Saudi Arabia sampai saat ini memang luput dari aksi protes yang melanda negara-negara lain dalam proses yang disebut Revolusi Arab. Tapi negara itu tetap ingin berjaga-jaga dan memiliki kapasitas untuk menekan setiap pemberontakan. Ada juga spekulasi bahwa Saudi Arabia sedang mempersenjatai diri untuk menghadapi ancaman dari Iran. ”Banyak negara di kawasan ini berpendapat, Iran adalah ancaman besar. Tapi ini tidak berarti bahwa Jerman harus ikut mempersenjatai negara-negara di sana,” kata Jan Grebe dari BICC. Pemerintah Jerman sebaiknya mengandalkan proses pengawasan dan pengurangan senjata,serta mendukung kebijakan-kebijakan untuk meningkatkan saling percaya.

Tahun yang lalu, Presiden Mesir Mohammed Morsi memesan kapal selam dari Jerman. Ketika muncul protes dari Israel, Jerman berjanji kepada Israel akan menghentikan pengiriman kapal selam ke Mesir, jika Mesir bersikap ”bermusuhan” terhadap Israel.
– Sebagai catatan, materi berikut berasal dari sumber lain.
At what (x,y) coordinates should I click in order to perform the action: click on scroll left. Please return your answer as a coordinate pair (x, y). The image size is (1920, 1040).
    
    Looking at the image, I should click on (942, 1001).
Tetapi Jerman juga menjual kapal selam kepada Israel. Kapal-kapal selam ini bisa dilengkapi dengan senjata nuklir. ”Ini adalah kontribusi untuk stabilitas Israel. Negara itu mendapat perlengkapan sehingga setiap saat bisa mempertahankan diri,” kata Christian Mölling dari SWP.

Bantuan Untuk Perusahaan Senjata?

Patut dipertanyakan, apakah penambahan senjata bisa membantu meningkatkan stabilitas di satu kawasan. Tidak ada bukti bahwa stabilitas bisa dicapai dengan menambah senjata, kata peneliti senjata Jan Grebe dari BICC. ”Persenjataan adalah barang yang tahan lama. Tidak ada yang tahu hari ini, bagaimana konstelasi politik di masa depan, dan siapa yang akan memegang senjata-senjata ini.”

Ketua fraksi Partai Hijau Jürgen Trittin (Foto vom 12.07.12).
Ketua fraksi Partai Hijau Jürgen TrittinFoto: dapd

Karena itu, oposisi di Jerman menuntut dibuat undang-undang pengawasan perdagangan senjata. Ketua fraksi Partai Hijau, Jürgen Trittin mengusulkan agar dibuat undang-undang yang melarang ekspor senjata ke negara-negara ”yang mengancam keamanan negara kita dan mengancam hak asasi rakyatnya.” Tapi Trittin menambahkan, langkah ini bisa membuat industri senjata di Jerman marah. Karena industi senjata ingin meningkatkan ekspor senjata ke negara-negara di Timur Tengah.

Ekspor senjata ke luar Eropa belakangan memang meningkat. Ini terjadi karena di Eropa sendiri permintaan senjata turun. Banyak negara yang memperkecil militernya. Selain itu, negara-negara Eropa sedang menghadapi krisis ekonomi. Menurut Christian Mölling dari SWP, masih ada alasan lain mengapa ekspor senjata ke Timur Tengah meningkat: ”Ekspor senjata yang dilakukan Jerman sebenarnya punya tujuan agar Jerman tetap bisa memproduksi senjata untuk kebutuhan dalam negeri. ”Jika perusahaan-perusahaan senjata mendapat banyak keuntungan, mereka bisa terus memproduksi senjata di Jerman.” Pemerintah Jerman ingin agar teknologi militer yang canggih bisa tetap bertahan di Jerman.